------ Exercise material ------

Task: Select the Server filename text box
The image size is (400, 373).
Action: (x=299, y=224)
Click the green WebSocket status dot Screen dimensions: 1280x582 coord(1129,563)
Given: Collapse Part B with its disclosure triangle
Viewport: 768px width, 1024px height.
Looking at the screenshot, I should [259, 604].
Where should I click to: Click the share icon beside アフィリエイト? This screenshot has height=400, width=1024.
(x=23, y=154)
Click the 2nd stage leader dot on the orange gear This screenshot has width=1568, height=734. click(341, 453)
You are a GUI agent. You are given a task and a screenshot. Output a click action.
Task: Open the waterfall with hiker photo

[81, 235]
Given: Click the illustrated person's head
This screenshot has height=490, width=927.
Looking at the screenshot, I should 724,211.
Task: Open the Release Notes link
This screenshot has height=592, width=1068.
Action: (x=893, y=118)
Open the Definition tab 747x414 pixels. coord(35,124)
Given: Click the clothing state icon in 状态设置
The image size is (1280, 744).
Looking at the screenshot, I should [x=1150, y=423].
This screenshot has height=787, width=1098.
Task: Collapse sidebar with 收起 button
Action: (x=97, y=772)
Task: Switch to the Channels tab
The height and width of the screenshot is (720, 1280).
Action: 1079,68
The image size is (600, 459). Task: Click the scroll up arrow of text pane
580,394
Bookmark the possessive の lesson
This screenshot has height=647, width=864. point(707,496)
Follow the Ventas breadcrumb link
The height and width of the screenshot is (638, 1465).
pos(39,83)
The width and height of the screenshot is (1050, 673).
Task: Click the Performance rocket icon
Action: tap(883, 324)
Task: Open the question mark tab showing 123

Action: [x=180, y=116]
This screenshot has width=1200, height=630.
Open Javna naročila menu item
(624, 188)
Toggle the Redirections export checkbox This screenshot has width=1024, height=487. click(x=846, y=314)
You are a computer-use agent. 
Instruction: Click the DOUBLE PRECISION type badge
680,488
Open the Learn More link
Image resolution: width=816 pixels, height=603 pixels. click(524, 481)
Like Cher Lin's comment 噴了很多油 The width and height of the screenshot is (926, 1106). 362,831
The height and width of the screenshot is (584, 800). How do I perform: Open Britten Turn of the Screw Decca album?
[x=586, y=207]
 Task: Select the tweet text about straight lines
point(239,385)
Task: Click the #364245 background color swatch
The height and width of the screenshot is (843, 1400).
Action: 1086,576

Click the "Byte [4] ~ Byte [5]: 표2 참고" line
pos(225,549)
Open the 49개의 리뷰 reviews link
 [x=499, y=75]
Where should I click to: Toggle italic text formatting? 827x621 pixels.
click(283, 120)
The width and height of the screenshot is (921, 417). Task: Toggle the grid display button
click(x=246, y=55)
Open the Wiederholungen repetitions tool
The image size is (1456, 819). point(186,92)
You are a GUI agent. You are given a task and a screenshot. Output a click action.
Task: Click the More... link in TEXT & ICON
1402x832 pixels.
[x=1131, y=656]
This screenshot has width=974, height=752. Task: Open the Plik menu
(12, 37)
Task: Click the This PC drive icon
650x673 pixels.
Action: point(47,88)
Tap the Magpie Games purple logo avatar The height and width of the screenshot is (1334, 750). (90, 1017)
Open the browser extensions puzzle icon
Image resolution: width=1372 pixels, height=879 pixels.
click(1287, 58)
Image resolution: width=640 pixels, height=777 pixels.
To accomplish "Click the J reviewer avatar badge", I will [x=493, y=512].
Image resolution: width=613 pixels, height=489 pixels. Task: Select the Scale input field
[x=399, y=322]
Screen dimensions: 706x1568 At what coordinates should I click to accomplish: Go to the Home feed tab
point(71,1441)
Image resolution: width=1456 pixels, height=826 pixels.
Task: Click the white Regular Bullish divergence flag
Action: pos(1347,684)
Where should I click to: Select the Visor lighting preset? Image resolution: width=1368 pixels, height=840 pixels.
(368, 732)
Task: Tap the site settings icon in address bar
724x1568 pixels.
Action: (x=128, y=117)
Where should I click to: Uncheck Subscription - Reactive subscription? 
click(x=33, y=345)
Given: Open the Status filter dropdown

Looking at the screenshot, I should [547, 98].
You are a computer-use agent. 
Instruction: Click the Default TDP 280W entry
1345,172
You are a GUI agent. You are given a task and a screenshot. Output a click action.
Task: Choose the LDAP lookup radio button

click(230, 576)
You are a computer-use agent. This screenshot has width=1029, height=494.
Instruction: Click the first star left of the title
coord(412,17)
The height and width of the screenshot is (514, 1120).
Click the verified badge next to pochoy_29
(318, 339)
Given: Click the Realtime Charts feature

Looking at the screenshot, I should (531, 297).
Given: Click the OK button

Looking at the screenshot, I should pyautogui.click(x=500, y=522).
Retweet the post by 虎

------

#### [What you have to do]
Please copy out each entry exactly as it appears above.

#### [Exercise result]
Task: Select the Server filename text box
The image size is (400, 373).
Action: (x=299, y=224)
Click the green WebSocket status dot Screen dimensions: 1280x582 coord(1129,563)
Given: Collapse Part B with its disclosure triangle
Viewport: 768px width, 1024px height.
Looking at the screenshot, I should [259, 604].
Where should I click to: Click the share icon beside アフィリエイト? This screenshot has height=400, width=1024.
(x=23, y=154)
Click the 2nd stage leader dot on the orange gear This screenshot has width=1568, height=734. click(341, 453)
You are a GUI agent. You are given a task and a screenshot. Output a click action.
Task: Open the waterfall with hiker photo

[81, 235]
Given: Click the illustrated person's head
This screenshot has height=490, width=927.
Looking at the screenshot, I should 724,211.
Task: Open the Release Notes link
This screenshot has height=592, width=1068.
Action: (x=893, y=118)
Open the Definition tab 747x414 pixels. coord(35,124)
Given: Click the clothing state icon in 状态设置
The image size is (1280, 744).
Looking at the screenshot, I should [x=1150, y=423].
This screenshot has height=787, width=1098.
Task: Collapse sidebar with 收起 button
Action: (x=97, y=772)
Task: Switch to the Channels tab
The height and width of the screenshot is (720, 1280).
Action: 1079,68
The image size is (600, 459). Task: Click the scroll up arrow of text pane
580,394
Bookmark the possessive の lesson
This screenshot has height=647, width=864. point(707,496)
Follow the Ventas breadcrumb link
The height and width of the screenshot is (638, 1465).
pos(39,83)
The width and height of the screenshot is (1050, 673).
Task: Click the Performance rocket icon
Action: tap(883, 324)
Task: Open the question mark tab showing 123

Action: [x=180, y=116]
This screenshot has width=1200, height=630.
Open Javna naročila menu item
(624, 188)
Toggle the Redirections export checkbox This screenshot has width=1024, height=487. click(x=846, y=314)
You are a computer-use agent. 
Instruction: Click the DOUBLE PRECISION type badge
680,488
Open the Learn More link
Image resolution: width=816 pixels, height=603 pixels. click(524, 481)
Like Cher Lin's comment 噴了很多油 The width and height of the screenshot is (926, 1106). 362,831
The height and width of the screenshot is (584, 800). How do I perform: Open Britten Turn of the Screw Decca album?
[x=586, y=207]
 Task: Select the tweet text about straight lines
point(239,385)
Task: Click the #364245 background color swatch
The height and width of the screenshot is (843, 1400).
Action: 1086,576

Click the "Byte [4] ~ Byte [5]: 표2 참고" line
pos(225,549)
Open the 49개의 리뷰 reviews link
 [x=499, y=75]
Where should I click to: Toggle italic text formatting? 827x621 pixels.
click(283, 120)
The width and height of the screenshot is (921, 417). Task: Toggle the grid display button
click(x=246, y=55)
Open the Wiederholungen repetitions tool
The image size is (1456, 819). point(186,92)
You are a GUI agent. You are given a task and a screenshot. Output a click action.
Task: Click the More... link in TEXT & ICON
1402x832 pixels.
[x=1131, y=656]
This screenshot has width=974, height=752. Task: Open the Plik menu
(12, 37)
Task: Click the This PC drive icon
650x673 pixels.
Action: point(47,88)
Tap the Magpie Games purple logo avatar The height and width of the screenshot is (1334, 750). (90, 1017)
Open the browser extensions puzzle icon
Image resolution: width=1372 pixels, height=879 pixels.
click(1287, 58)
Image resolution: width=640 pixels, height=777 pixels.
To accomplish "Click the J reviewer avatar badge", I will [x=493, y=512].
Image resolution: width=613 pixels, height=489 pixels. Task: Select the Scale input field
[x=399, y=322]
Screen dimensions: 706x1568 At what coordinates should I click to accomplish: Go to the Home feed tab
point(71,1441)
Image resolution: width=1456 pixels, height=826 pixels.
Task: Click the white Regular Bullish divergence flag
Action: pos(1347,684)
Where should I click to: Select the Visor lighting preset? Image resolution: width=1368 pixels, height=840 pixels.
(368, 732)
Task: Tap the site settings icon in address bar
724x1568 pixels.
Action: (x=128, y=117)
Where should I click to: Uncheck Subscription - Reactive subscription? 
click(x=33, y=345)
Given: Open the Status filter dropdown

Looking at the screenshot, I should [547, 98].
You are a computer-use agent. 
Instruction: Click the Default TDP 280W entry
1345,172
You are a GUI agent. You are given a task and a screenshot. Output a click action.
Task: Choose the LDAP lookup radio button

click(230, 576)
You are a computer-use agent. This screenshot has width=1029, height=494.
Instruction: Click the first star left of the title
coord(412,17)
The height and width of the screenshot is (514, 1120).
Click the verified badge next to pochoy_29
(318, 339)
Given: Click the Realtime Charts feature

Looking at the screenshot, I should (531, 297).
Given: Click the OK button

Looking at the screenshot, I should pyautogui.click(x=500, y=522).
Retweet the post by 虎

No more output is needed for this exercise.